* Do this
Copy verbatim the portion of the passage on motorcycle racing at the Rijeka circuit that runs from "The 125cc grid" up to and including "drew much criticism.".

The circuit's darkest hour
Things only got worse one the races themselves got underway the following day. First the 125cc race was red-flagged following a first corner collision, arguably caused by the practice of putting straw bales on the inside of the corner to mark the pit exit and stop riders shortcutting the curve. One rider clipped them, causing a domino effect behind, with machines and riders flying wildly through the air. The same issue had caused a similar pile-up in the World Sidecar Championship race the previous month, during which Eros Manferdini was killed after being hit by Reinhold Roth and six other riders were seriously injured.
The 125cc grid reformed while the wreckage was cleared - only for the race organisers to boot them back into pit lane to make way for the 500cc grid. The top class had a relatively uneventful race, save for a nasty incident when Sito Pons lost the front end of his Honda on the exit of a right turn, only for Pierfrancesco Chili to hit the fallen rider and get thrown into the air. Both riders suffered injuries which would see them sit out several races, while the overly swift way in which Pons was ushered off the course, seemingly without regard to stabilising his injuries, drew much criticism.
Much, much worse was to come in the 250cc race, however. Rain began falling two laps from the end and there was general confusion as to whether the race had been red flagged or not. Some riders, including last placed Darren Milner, believed it had and began touring back to the pits, while those at the head of the race continued on. Disaster ensured when, coming out of a fast corner, Milner was smashed into at unabated pace by an unsighted Reinhold Roth, with Alex Criville also falling at high speed in avoidance. Both Roth and Milner were severely injured, with Roth left in a coma for months and suffering brain damage as a result of being deprived of oxygen while lying injured. As ambulances and officials spilled onto the track to deal with the incident (along with a number of what appeared to be unauthorised bystanders) the red flags finally flew - but not before the field had zipped by once more at full speed. It was a very dark moment in the World Championship's history.
Wars halts proceedings before gradual revival
It's debatable how many years more Rijeka would have continued to be a host of top level racing with the various safety and organisational concerns continuing to grow. As it was, world events would conspire to put an end to racing completely for several years as Yugoslavia was plunged into civil war. The European Cup race was held in May but the Grand Prix was inevitably cancelled as the conflict took hold.

* Information provided

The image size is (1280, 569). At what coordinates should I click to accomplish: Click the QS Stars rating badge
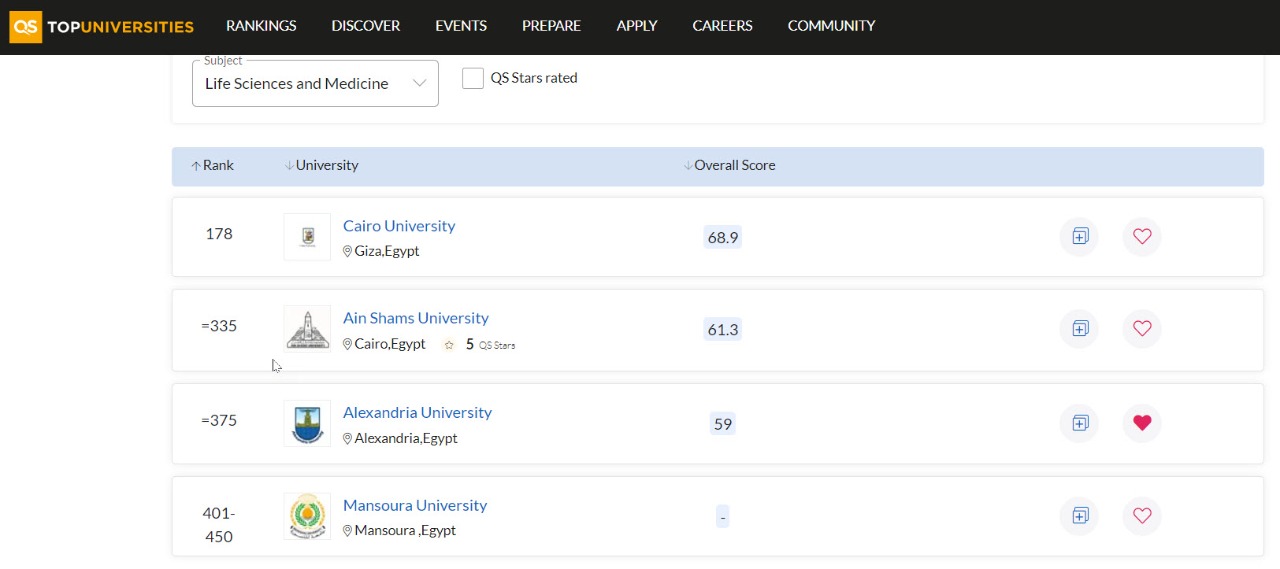pyautogui.click(x=479, y=345)
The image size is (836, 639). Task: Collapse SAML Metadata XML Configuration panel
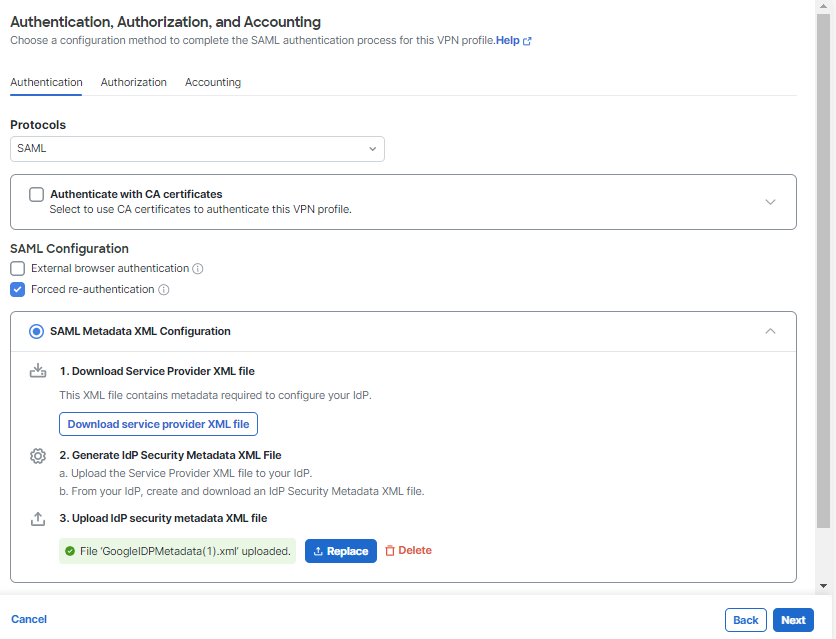[770, 331]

* Result below
The 125cc grid reformed while the wreckage was cleared - only for the race organisers to boot them back into pit lane to make way for the 500cc grid. The top class had a relatively uneventful race, save for a nasty incident when Sito Pons lost the front end of his Honda on the exit of a right turn, only for Pierfrancesco Chili to hit the fallen rider and get thrown into the air. Both riders suffered injuries which would see them sit out several races, while the overly swift way in which Pons was ushered off the course, seemingly without regard to stabilising his injuries, drew much criticism.